Typically, this is solved by simply passing the size along with the pointer:
void assignArray(int* myArray, std::size_t mySize)
{
for (std::size_t k = 0; k < mySize; ++k)
myArray[k] = k;
}
Note that I've used std::size_t for the size because that is the standard type for storing sizes (it will be 8 bytes of 64-bit machines, whereas int usually isn't).
In some cases, if the size is known statically, then you can use a template:
template <std::size_t Size>
void assignArray(int (&myArray)[Size])
{
for (std::size_t k = 0; k < Size; ++k)
myArray[k] = k;
}
However, this only works with arrays, not pointers to allocated arrays.
int array1[1000];
int* array2 = new int[1000];
assignArray(array1); // works
assignArray(array2); // error
I don't see other problems.

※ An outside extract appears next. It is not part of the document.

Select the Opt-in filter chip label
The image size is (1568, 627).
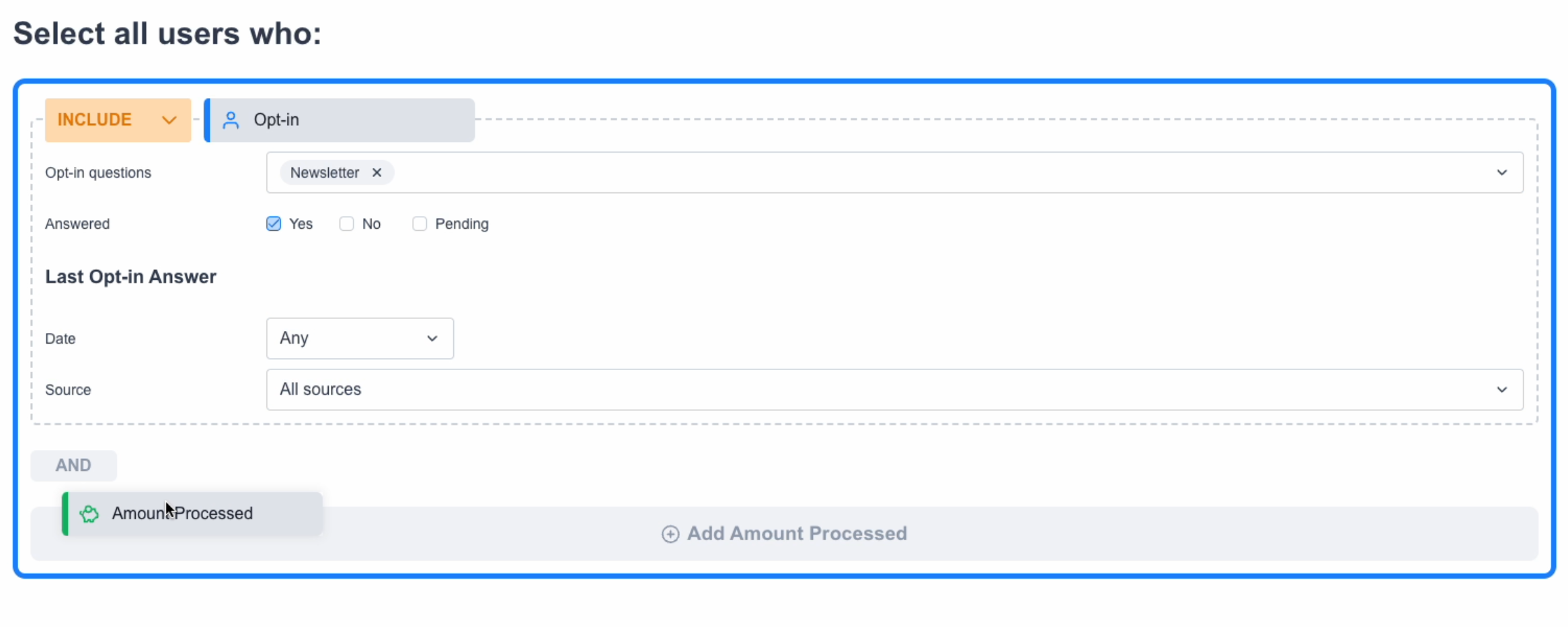coord(276,120)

However, you probably wanted this:
template<int sz>
void assignArray(int (&myArray)[sz])
{
for(int k = 0; k < sz; ++k)
{
myArray[k] = k;
}
}
Unless, of course, even the compiler doens't know how big it is at compile time. In which case you have to pass a size explicitly.
void assignArray(int* myArray, size_t sz)
{
for(int k = 0; k < sz; ++k)
{
myArray[k] = k;
}
}
If you don't know the size, you have a design error.
http://codepad.org/Sj2D6uWz
There are two types of arrays you should be able to distinguish. One looks like this:
type name[count];
This array is of type type[count] which is a different type for each count. Although it is convertable to type *, it is different. One difference is that sizeof(name) gives you count*sizeof(type)
The other type of array looks like this:
type *name;
Which is basically just a pointer that you could initialize with an array for example with malloc or new. The type of this variable is type * and as you can see, there are no count informations in the type. Therefore, sizeof(name) gives you the size of a pointer in your computer, for example 4 or 8 bytes.
Why are these two sizeofs different, you ask? Because sizeof is evaluated at compile time. Consider the following code:
int n;
cin >> n;
type *name = new type[n];
Now, when you say sizeof(name), the compiler can't know the possible future value of n. Therefore, it can't compute sizeof(name) as the real size of the array. Besides, the name pointer might not even point to an array!
What should you do, you ask? Simple. Keep the size of the array in a variable and drag it around where ever you take the array. So in your case it would be like this:
void assignArray(int *myArray, int size)
{
for(int k = 0; k < size; ++k)
{
myArray[k] = k;
}
}